Biological Sciences

Faculty Research

William Taylor

William Taylor

Professor
Ph.D. University of Manitoba, 1994
B.S. University of Winnipeg

Office: WO 4262B 
Phone: 419.530.1966
Email: william.taylor3@utoledo.edu

 

Research

Cancer is the second leading cause of death in the United States and claims half a million people each year. We are focused on uncovering the mechanisms responsible for cancer formation in particular the errors that occur during mitotic cell division. Our research asks questions regarding two key mitotic proteins, Borealin and Sororin, revealing how they coordinate chromosome movement and separation during mitosis. We are also involved in a collaborative project in which we have developed a new class of molecules that we call CETZOLEs.
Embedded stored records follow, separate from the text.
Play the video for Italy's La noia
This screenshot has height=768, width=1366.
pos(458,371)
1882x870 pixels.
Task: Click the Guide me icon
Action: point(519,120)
These molecules kill certain types of cancer cells by inducing catastrophic accumulation of reactive oxygen species and we are in the process of evaluating the potential of these compounds as novel chemotherapeutic agents.
      In a genome-wide screen for novel mitotic genes we identified two that were poorly characterized: Borealin and Sororin. Sororin is now known to regulate the cohesin complex. Cohesin holds replicated chromosomes (also known as chromatids) together until anaphase when the chromatids are segregated to opposite poles of the cell. Cohesin was known to show multiple chromosome binding modes: dynamic during G1, stable during G2 and again dynamic during prophase along chromosome arms. Our studies uncovered part of the mechanism allowing removal of cohesin from chromosome arms during prophase. We observed that Sororin was phosphorylated by the mitotic protein kinase Cdk1 and that this modification released Sororin from chromatin and the cohesin complex. We mapped the sites of phosphorylation and found that disrupting Sororin phosphorylation blocked the separation of chromatids by altering cohesin. Studies from other labs indicated that defects we observed could alter chromosome segregation leading to cells with losses a gains of chromosomes, one of the driving forces behind cancer. Our work provided part of the mechanism responsible for this removal pathway.
      Borealin is a key component of the chromosomal passenger complex (CPC) that detects and destabilizes inappropriate attachments of chromosomes to the mitotic spindle, the structure physically drags chromosomes to opposite ends of the cell. We mapped a key site of Cdk1 phosphorylation at S219, which was crucial for full CPC function on chromosomes. A previous study identified a dimerization domain at the C-terminus of Borealin. Our follow up studies indicated that this region was critical for Borealin and the CPC to stably interact with chromosomes. For these studies, we used genetic engineering to replace the dimerization domain of Borealin with the small protein FKBP. FKBP itself dimerizes when cells are exposed to a small compound. In this way, we can induce Borealin dimerization at the time of our choosing simply by adding the dimerization compound. We also used a sensitive microscopy technique called FRAP that allows us to observe diffusion of our engineered proteins in living cells. These techniques allowed us to determine the role of Borealin dimerization in chromosome binding and chromosome separation during mitosis.
      In a more recent collaborative project with Dr. Tillekeratne in Medicinal and Biological Chemistry at UT, we have analyzed the cellular effects of novel open-chain epothilone analogues we have developed called CETZOLEs. These compounds block import of the amino acid cysteine into cancer cells essentially blocking their ability to remove toxic reactive oxygen species. Within 12 hours, the cells die by disruption of membrane structures. Importantly, these compounds are very toxic to a types of cells called mesenchymal cells. Mesenchymal cells are responsible for many of the pathological consequences of human cancers and many research groups are trying to find ways to kill mesenchymal cancer cells. Our ongoing work will test the clinical potential of these compounds in the treatment of cancer.

Current Students:

Graduate Students
Radhika Koranne

Nishanth Kuganesan

Dewmi Rathnayake

Current Laboratory Grants

deArce-Koch Memorial Foundation Biomedical Program Taylor (Co-PI) 05/14-12/16
Preclinical studies of a new class of anticancer agents for lung cancer.
The goal of this project is to investigate a new class of compounds developed in collaboration with another PI in the Department of Medicinal and Biological Chemistry at the UT. My role as a co- PI is to supervise biological studies including analysis of effects in cell culture and animal models.